Malheureusement, dans ce cas ce serait un circuit malveillant. Des fonctions malveillantes sont inacceptables, quelle que soit la manière dont elles sont implémentées.

Sur la plupart des téléphones Android, ce micrologiciel a tellement de contrôle qu’il pourrait transformer le produit en un appareil d’écoute. Sur certains, il peut prendre le contrôle entier de l’ordinateur principal, à travers la mémoire partagée, et peut ainsi supplanter ou remplacer le logiciel libre que vous avez installé. Avec certains modèles, il est possible d’exercer un contrôle à distance sur ce micrologiciel, et ainsi sur le téléphone tout entier, à travers le logiciel permettant l’accès au réseau. Le principe du logiciel libre, c’est d’avoir le contrôle sur la machine, et cet appareil en l’occurence ne remplit pas cette mission. Bien que n’importe quel système informatique puisse avoir des bogues, ces appareils peuvent être des bogues (Craig Murray, dans Meurtre à Samarkand, fait le récit de son rôle dans une opération de renseignement qui convertit un téléphone portable sans Android d’une cible peu suspicieuse en un appareil d’écoute).

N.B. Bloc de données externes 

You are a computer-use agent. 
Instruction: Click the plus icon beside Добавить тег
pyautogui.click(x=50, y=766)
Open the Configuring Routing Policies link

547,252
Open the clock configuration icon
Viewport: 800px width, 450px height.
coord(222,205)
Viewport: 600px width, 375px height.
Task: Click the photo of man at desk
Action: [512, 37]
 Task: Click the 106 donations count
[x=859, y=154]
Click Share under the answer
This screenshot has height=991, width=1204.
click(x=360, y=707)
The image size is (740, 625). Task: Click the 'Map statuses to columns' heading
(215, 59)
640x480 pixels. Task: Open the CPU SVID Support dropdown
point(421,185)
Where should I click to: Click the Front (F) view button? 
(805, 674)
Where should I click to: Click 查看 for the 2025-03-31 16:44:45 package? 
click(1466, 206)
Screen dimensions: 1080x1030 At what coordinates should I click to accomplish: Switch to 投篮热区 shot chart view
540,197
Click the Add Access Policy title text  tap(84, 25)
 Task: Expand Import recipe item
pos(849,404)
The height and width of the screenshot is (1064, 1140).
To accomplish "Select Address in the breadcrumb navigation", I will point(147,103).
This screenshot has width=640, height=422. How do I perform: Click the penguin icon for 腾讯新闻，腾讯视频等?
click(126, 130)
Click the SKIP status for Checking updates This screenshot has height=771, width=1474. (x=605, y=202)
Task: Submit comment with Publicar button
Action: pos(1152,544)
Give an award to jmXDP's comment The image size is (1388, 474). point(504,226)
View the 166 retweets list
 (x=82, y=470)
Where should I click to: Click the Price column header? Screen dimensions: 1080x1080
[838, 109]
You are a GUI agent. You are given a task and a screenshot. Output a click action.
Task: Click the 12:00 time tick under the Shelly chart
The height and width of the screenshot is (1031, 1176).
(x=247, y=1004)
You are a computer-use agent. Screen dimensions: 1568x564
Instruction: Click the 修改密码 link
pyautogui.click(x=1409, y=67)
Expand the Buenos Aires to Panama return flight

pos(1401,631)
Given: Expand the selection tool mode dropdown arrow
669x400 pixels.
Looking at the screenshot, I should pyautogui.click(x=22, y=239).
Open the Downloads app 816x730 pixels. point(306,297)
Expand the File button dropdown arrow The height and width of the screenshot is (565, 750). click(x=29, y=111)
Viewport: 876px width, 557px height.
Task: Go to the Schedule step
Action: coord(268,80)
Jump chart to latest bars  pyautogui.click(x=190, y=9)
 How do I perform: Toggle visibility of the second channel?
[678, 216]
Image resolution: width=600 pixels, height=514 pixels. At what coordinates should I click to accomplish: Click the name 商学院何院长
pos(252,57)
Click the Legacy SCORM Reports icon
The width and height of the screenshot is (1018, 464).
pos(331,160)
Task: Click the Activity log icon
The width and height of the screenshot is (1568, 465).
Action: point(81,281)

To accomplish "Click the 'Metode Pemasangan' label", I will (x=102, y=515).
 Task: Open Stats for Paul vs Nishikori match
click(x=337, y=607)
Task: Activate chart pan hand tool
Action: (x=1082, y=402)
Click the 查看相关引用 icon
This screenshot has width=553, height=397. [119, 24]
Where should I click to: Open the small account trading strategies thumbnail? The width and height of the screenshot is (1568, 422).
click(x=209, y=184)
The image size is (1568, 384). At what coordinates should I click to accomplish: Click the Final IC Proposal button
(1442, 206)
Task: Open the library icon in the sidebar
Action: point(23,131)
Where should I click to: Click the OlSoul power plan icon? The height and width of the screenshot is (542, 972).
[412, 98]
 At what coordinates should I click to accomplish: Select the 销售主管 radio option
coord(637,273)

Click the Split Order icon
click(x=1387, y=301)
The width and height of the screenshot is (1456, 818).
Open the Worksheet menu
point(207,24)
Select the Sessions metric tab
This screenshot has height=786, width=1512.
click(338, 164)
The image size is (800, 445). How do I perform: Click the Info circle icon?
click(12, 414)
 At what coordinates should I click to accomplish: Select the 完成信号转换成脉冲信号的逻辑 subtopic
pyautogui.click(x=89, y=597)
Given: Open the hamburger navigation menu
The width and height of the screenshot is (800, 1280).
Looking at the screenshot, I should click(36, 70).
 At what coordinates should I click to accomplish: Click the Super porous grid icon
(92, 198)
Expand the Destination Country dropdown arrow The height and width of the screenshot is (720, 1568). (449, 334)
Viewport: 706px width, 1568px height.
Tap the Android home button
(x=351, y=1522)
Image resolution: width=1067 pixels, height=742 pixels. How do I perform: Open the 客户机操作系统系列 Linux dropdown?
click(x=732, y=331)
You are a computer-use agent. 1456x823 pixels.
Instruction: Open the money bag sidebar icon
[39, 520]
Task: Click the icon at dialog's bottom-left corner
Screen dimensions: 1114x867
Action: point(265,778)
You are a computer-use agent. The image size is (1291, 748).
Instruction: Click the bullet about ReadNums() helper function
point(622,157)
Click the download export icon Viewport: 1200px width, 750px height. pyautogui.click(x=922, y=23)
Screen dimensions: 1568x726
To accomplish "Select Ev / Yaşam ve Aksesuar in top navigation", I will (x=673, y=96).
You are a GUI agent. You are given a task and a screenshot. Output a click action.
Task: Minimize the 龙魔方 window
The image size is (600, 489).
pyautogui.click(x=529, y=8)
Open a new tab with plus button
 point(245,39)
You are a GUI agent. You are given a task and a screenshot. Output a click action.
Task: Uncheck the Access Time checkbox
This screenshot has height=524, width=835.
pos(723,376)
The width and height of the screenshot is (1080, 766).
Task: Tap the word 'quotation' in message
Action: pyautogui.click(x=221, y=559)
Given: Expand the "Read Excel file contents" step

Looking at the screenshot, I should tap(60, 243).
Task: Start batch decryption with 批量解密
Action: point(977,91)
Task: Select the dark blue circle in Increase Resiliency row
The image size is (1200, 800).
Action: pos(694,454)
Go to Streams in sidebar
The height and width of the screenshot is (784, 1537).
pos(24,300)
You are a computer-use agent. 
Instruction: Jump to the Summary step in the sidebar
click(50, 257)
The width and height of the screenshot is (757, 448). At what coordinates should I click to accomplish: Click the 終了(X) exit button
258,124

En tout cas, le micrologiciel du téléphone permettant l’accès au réseau n’est pas l’équivalent d’un circuit, car le matériel permet l’installation de nouvelles versions, et il fonctionne dans ce but d’ailleurs. Puisque c’est un micrologiciel propriétaire, en pratique seul le fabricant peut faire de nouvelles versions, les utilisateurs ne le peuvent pas.

Pour résumer, on peut tolérer des versions non libres des micrologiciels gérant l’accès au réseau à la condition que des mises à jour ne seront pas téléchargées, elles ne prendront ainsi pas contrôle de l’ordinateur principal, et il peut seulement communiquer quand et si le système d’exploitation libre le permet. En d’autres termes, il doit avoir un fonctionnement équivalent à un circuit, et ce circuit ne doit pas être malveillant. Il n’y a pas d’obstacles à construire un téléphone Android qui a ces caractéristiques, mais nous n’en connaissons aucun.

De récentes couvertures médiatiques se sont intéressées aux guerres de brevets. Pendant les 20 ans de campagne qui ont été consacrés à l’abolition des brevets logiciels, nous avons prévenu que de telles guerres pouvaient arriver. Les brevets logiciels pourraient contraindre à la disparition de fonctions dans Android, ou même le rendre indisponible (consultez endsoftpatents.org pour plus d’informations sur les raisons nécessitant l’abolition des brevets logiciels).

Pourtant, les attaques sur les brevets, et les réponses de Google, n’ont pas de lien direct avec le sujet de cet article : comment les produits Android sont proches d’un système de distribution éthique, et comment ils échouent de peu. Ce problème mérite l’attention de la presse aussi.

Android représente une étape majeure vers un téléphone portable libre qui soit contrôlé par l’utilisateur, mais il y a encore beaucoup de chemin à parcourir. Les hackers travaillent sur Replicant, mais c’est un gros travail de rendre un nouveau modèle compatible, et il reste encore le problème du micrologiciel. Même si les téléphones Android d’aujourd’hui sont considérablement moins mauvais que les smartphones d’Apple ou de Windows, on ne peut pas dire qu’ils respectent vos libertés.